The severe acute respiratory syndrome coronavirus 2 (SARS-CoV-2), belonging to the family Betacoronavirus, causes the coronavirus disease 2019 (COVID-19). COVID-19 was declared a global pandemic by the World Health Organization (WHO) in March 2020. The clinical manifestations of COVID-19 vary from asymptomatic and mild upper respiratory tract infections to severe viral pneumonia.
Study: AImmune: a new blood-based machine learning approach to improving immune profiling analysis on COVID-19 patients. Image Credit: Itee noy / Shutterstock.com
*Important notice: medRxiv publishes preliminary scientific reports that are not peer-reviewed and, therefore, should not be regarded as conclusive, guide clinical practice/health-related behavior, or treated as established information.
Background
Studies on SARS-CoV-2 indicate that hyperinflammatory responses are related to disease severity and mortality. Therefore, monitoring these responses could assist in the detection of high-risk patients, as well as provide specific treatments based on their clinical characteristics.
Several aberrant immune phenomena have been associated with disease severity of COVID-19 such as lymphopenia, impaired interferon activity, monocyte-macrophage abnormalities, and cytokine storms. These studies also reveal the role of immunomodulatory agents in attenuating the overactive immune response related to SARS-CoV-2 infection.
Studies on SARS-CoV-2 have generated a large amount of small conditional ribonucleic acid sequencing (scRNA-seq) data. These data are not well utilized, except for meta-analysis and integration.
However, machine learning can reanalyze these data and provide a new understanding of the development of COVID-19. Changes in the level of lymphocyte subpopulations in the blood can serve as a biomarker for diagnosis and severity prediction of COVID-19.

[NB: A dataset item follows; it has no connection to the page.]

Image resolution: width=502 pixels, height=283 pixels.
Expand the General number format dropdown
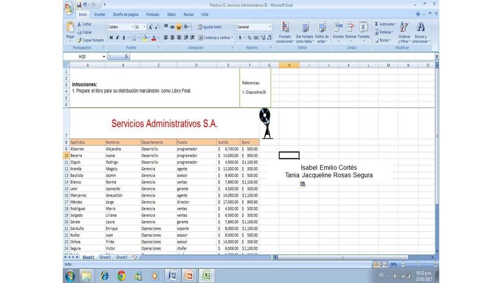[270, 27]
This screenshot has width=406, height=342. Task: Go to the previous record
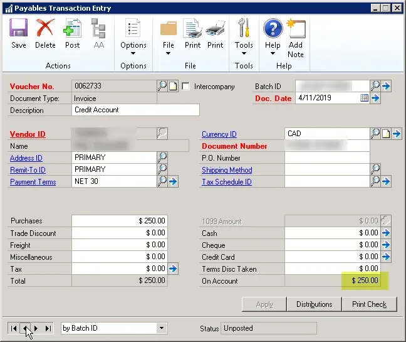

A new study published on the preprint server medRxiv* discusses the application of a novel deconvolution model AImmune that is capable of predicting the proportion of seven different immune cells utilizing bulk RNA-seq results of human peripheral mononuclear cells (PBMCs). This model has the potential to replace the costly scRNA-seq technique for clinical and research purposes.
About the study
The current study involved 23 healthy subjects, 10 moderate cases, and 12 severe cases. The human PBMC scRNA-seq datasets were downloaded from Gene Expression Omnibus (GEO) with three different accession IDs, following which the datasets were processed. The scRNA-seq data then generates pseudo-bulk RNA-seq samples for the development of the AImmune 2.0 Model.
To make the input data more suitable for machine learning algorithms, it is pre-processed. Thereafter, feature selection and model training was carried out. Finally, CIBERSORTxx was used to predict leukocyte subsets and differentially expressed gene (DEG) analysis was done to search for DEGs.
Study findings
The results identified 107 DEGs from 17,206 genes that could distinguish COVID-19 subgroups from the healthy subjects, some of which could serve as important biomarkers. The gene ontology results indicated that degranulation of neutrophils was a major immune response against COVID-19. Also, an additional layer of immune regulation or activation was observed in moderate cases as compared to severe cases.
The results also showed that a lower number of T-lymphocytes, natural killer (NK) cells, and dendritic cells (DCs) was found in the moderate subgroup and even lower in the severe subgroup. However, the number of monocytes was higher in COVID-19 cases as compared to healthy subjects.
Ultimately, AImmune was found to be more reliable as compared to CIBERSORTx in predicting immune cell subsets. Therefore, the AImmune model is of clinical importance, as it has high prediction accuracy, increases the accessibility of immune profiling in clinical applications, and is less expensive as compared to flow cytometry and scRNA-seq.
Limitations
The current study had certain limitations. First, due to the small dataset, it could not provide a generalized result.
Second, there are great consistencies in sample acquisition, processing, and sequencing procedures, since the datasets originated from different studies. Third, the prediction of the model is relatively poor on DCs.
*Important notice: medRxiv publishes preliminary scientific reports that are not peer-reviewed and, therefore, should not be regarded as conclusive, guide clinical practice/health-related behavior, or treated as established information.